Maine Health Tumor Raiders Team Together For Relay For Life
On June 1st, the American Cancer Society of Greater Portland will hold it's annual Relay For Life event at South Portland High School in South Portland. There will be several teams participating in this year's event, which raises money to end the battle against cancer. One of those teams is "Maine Health Tumor Raiders," led by co-captains Tracy Watts and Amber O'Leary.
Watts has been oncology nurse for more than three decades.
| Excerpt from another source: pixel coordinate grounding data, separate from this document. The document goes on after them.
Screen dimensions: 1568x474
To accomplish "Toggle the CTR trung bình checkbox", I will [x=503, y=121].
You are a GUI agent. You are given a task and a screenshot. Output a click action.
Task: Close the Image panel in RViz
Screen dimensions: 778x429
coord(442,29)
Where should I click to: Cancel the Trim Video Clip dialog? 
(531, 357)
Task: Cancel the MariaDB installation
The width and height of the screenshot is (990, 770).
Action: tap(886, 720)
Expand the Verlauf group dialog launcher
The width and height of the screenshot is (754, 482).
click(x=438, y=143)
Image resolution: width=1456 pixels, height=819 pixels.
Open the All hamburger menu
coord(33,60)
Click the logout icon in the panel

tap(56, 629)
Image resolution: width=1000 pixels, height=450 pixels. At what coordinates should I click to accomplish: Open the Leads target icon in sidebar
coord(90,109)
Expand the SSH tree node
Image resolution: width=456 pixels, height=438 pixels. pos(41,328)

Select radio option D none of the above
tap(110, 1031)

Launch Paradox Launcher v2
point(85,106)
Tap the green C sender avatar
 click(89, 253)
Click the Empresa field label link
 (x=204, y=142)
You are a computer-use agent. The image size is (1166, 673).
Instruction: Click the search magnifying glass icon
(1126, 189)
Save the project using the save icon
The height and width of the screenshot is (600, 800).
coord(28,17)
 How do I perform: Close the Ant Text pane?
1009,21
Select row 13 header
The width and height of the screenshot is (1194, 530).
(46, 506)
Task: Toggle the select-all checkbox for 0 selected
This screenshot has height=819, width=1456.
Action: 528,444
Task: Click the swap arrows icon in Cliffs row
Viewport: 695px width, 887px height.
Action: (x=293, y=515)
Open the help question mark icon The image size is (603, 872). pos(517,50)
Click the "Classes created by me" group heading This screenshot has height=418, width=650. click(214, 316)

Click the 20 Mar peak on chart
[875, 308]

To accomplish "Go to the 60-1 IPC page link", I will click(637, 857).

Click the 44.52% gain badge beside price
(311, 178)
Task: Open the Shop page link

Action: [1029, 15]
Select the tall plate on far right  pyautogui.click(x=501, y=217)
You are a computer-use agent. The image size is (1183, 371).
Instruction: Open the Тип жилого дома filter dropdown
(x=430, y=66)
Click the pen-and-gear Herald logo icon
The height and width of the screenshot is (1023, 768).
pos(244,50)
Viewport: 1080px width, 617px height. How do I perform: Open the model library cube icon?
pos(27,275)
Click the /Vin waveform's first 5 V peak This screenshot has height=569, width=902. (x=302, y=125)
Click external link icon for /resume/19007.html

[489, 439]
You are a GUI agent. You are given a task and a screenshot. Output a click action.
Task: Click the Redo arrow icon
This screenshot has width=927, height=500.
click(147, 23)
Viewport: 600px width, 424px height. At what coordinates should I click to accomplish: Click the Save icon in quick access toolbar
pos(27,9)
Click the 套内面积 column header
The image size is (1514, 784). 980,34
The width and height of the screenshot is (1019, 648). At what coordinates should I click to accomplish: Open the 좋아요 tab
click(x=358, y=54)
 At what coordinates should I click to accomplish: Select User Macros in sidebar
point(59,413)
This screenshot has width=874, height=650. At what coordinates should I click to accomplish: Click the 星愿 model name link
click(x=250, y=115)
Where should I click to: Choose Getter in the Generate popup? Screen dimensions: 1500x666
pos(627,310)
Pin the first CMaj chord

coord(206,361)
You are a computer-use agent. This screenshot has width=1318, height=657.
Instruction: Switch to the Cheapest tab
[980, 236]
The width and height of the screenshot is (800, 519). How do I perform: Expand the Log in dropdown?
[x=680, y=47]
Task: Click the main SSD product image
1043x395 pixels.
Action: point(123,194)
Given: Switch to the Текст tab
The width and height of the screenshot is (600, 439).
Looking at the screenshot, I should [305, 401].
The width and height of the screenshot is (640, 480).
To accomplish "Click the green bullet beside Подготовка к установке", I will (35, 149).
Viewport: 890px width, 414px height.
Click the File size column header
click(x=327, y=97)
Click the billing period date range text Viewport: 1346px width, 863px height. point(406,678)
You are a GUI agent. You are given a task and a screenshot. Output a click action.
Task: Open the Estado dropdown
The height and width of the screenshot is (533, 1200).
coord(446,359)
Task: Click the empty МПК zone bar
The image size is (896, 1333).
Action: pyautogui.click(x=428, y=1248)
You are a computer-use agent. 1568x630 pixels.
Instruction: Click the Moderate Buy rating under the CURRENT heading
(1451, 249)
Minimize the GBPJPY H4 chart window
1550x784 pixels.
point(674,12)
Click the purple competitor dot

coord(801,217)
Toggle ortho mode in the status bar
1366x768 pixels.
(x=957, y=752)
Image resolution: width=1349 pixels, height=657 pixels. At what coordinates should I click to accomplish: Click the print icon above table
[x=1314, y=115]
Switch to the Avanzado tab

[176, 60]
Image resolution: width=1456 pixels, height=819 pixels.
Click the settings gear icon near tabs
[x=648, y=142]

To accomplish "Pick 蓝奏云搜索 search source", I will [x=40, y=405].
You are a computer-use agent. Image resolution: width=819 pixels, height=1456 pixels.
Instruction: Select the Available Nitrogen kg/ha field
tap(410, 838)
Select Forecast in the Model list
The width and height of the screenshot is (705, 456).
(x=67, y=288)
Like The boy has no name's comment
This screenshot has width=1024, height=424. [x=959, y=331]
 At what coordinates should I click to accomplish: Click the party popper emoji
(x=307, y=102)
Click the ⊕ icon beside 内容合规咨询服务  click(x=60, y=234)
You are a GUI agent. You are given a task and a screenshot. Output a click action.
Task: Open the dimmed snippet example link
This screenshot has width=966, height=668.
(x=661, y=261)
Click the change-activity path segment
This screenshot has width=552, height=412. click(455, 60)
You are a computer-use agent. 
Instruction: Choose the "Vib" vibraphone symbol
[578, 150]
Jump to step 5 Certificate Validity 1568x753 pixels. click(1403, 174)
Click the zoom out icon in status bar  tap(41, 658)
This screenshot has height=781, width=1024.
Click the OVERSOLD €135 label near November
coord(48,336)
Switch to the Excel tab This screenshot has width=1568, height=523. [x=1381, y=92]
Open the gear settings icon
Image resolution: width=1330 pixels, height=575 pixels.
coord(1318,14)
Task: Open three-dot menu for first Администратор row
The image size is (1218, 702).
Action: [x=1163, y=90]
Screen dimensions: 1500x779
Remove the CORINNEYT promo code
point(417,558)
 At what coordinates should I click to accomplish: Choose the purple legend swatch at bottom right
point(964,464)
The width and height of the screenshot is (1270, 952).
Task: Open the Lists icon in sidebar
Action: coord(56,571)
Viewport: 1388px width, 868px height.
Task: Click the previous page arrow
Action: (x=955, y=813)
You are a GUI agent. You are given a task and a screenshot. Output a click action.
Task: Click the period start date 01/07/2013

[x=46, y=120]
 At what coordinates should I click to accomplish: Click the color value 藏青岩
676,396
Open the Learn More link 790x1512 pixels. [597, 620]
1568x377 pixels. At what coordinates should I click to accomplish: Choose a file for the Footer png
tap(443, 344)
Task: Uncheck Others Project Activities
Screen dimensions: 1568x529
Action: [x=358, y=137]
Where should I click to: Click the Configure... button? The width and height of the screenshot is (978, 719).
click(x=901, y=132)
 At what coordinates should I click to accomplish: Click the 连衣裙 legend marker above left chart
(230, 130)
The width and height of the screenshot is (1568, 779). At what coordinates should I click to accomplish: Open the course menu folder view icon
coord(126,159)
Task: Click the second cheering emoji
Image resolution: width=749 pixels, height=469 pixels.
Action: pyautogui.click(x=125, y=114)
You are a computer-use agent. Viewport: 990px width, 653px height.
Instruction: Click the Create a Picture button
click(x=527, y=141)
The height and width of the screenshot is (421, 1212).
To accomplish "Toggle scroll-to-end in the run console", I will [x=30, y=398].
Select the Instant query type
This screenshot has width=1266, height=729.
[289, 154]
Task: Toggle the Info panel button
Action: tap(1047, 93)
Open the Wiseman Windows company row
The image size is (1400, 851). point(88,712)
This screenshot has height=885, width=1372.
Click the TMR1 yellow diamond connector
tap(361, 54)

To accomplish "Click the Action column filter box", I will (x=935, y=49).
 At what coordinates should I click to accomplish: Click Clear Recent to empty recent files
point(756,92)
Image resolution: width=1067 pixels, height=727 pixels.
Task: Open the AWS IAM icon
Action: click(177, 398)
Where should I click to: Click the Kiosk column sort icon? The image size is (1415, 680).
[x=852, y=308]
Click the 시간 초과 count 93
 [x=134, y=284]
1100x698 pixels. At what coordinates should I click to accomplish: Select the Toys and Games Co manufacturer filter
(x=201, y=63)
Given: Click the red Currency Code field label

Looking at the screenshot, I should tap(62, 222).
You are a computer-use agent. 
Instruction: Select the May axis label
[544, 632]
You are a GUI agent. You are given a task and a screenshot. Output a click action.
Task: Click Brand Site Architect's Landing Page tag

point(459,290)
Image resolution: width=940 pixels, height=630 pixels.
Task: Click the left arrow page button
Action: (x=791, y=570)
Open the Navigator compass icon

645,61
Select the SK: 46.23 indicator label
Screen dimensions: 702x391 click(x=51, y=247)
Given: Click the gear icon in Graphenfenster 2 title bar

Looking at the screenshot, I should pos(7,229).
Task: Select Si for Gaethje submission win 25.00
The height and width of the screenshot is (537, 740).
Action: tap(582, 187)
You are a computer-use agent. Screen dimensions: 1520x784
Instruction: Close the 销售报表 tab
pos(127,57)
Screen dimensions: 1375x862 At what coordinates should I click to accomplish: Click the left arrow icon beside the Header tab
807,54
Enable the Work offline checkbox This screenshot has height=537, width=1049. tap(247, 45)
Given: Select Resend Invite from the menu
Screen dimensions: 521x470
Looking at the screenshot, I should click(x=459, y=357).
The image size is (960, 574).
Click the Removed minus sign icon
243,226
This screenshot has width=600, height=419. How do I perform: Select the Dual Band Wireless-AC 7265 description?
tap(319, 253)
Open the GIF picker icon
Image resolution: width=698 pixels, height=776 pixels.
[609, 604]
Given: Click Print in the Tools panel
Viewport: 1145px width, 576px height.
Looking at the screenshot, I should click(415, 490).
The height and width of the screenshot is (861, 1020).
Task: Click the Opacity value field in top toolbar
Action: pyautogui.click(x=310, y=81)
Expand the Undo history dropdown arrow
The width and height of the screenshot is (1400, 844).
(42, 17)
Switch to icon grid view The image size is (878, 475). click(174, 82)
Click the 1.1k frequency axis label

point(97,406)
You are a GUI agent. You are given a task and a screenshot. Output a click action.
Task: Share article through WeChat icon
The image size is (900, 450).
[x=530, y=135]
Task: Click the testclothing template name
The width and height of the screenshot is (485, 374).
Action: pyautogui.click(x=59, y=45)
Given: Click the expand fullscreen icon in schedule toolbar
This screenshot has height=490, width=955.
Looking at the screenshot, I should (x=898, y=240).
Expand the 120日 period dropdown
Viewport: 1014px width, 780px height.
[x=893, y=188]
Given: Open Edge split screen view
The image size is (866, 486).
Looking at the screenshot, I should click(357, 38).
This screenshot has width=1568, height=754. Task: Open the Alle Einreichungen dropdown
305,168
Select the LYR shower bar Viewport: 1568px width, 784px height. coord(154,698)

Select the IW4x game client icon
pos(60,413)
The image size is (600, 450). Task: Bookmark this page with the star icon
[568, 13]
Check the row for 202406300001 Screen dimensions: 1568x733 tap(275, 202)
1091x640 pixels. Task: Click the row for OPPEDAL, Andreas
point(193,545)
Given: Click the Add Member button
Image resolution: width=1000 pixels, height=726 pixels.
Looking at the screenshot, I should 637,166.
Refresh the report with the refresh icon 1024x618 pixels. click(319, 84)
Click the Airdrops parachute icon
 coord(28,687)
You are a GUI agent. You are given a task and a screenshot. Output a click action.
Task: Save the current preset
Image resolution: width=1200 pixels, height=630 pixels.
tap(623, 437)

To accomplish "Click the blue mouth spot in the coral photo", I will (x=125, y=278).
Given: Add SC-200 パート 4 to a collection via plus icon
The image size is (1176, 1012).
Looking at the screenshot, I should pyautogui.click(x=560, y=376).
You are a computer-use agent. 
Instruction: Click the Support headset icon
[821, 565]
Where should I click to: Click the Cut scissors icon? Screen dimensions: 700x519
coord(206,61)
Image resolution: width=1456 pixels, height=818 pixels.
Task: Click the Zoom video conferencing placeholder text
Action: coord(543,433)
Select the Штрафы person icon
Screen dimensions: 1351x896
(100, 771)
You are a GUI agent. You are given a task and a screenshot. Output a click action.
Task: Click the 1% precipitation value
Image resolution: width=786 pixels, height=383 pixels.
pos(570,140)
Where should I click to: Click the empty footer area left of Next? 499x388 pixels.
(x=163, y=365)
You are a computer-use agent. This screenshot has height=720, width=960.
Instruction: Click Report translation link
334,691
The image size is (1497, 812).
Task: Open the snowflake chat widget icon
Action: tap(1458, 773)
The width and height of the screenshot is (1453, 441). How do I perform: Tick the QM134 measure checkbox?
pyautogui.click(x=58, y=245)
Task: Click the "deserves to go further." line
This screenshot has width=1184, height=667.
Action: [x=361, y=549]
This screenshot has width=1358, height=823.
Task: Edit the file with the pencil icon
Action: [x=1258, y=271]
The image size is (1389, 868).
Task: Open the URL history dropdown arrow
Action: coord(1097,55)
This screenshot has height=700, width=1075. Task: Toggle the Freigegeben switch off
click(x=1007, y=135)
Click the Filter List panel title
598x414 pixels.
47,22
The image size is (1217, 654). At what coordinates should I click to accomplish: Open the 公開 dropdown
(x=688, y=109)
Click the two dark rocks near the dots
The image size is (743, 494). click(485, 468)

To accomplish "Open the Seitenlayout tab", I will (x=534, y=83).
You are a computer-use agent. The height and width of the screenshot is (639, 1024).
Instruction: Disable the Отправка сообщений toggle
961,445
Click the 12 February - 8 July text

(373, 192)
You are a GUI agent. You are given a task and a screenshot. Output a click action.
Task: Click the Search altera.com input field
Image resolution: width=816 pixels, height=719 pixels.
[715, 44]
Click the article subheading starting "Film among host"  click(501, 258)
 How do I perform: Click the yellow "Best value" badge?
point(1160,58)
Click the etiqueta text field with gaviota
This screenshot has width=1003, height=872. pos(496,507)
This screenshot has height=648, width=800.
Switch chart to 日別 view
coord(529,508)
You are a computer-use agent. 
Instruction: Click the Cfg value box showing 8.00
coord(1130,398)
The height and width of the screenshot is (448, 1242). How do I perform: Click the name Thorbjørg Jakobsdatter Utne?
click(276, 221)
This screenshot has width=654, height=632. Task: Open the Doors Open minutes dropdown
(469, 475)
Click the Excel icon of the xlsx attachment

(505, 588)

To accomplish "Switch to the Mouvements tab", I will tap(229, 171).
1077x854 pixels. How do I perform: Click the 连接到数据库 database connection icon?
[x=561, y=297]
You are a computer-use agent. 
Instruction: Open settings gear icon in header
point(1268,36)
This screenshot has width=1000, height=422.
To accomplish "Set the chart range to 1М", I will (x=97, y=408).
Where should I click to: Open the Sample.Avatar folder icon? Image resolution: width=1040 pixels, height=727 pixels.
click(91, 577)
While she is now a navigator for melanoma and skin cancer patients, and she carries memories from many patients with her every day.
“I’ve learned so much from my patients over the years including priorities like live life, don’t procrastinate, and count your blessings daily,” said Watts.
Watts, a cutaneous oncology nurse navigator at MaineHealth and Maine Medical Center Cancer Institute in Portland, and her fellow oncology nurse Amber O’Leary have been heading up the Relay For Life of Greater Portland team MaineHealth Tumor Raiders, which includes other colleagues.
“My father-in-law was diagnosed with metastatic melanoma the same week I found out I was pregnant with our oldest daughter 24 years ago. He passed away 12 hours before she was born. His cancer journey lasted the same length as my pregnancy which is bittersweet to say the least. But, we always say that our daughter has a special guardian angel,” said Watts.
The team was formed by patient navigators at MaineHealth who wanted to get in closer touch with the community. Leading into the June 1 event, they are among the top teams for fundraising. Their fundraisers this year include a bake sale at MaineHealth’s Scarborough campus and a pint night at Gritty’s in Freeport. Using social media and the American Cancer Society’s FUNdraising app have been critical, they said.
Watts and O’Leary have both walked in Relay For Life in other states and came away energized. They enjoyed the involvement of patients, families, health care professionals and community agencies in a fun environment away from the hospital, treatment room or radiology suite.
“The positive energy and sense of hope is palpable,” Watts explained.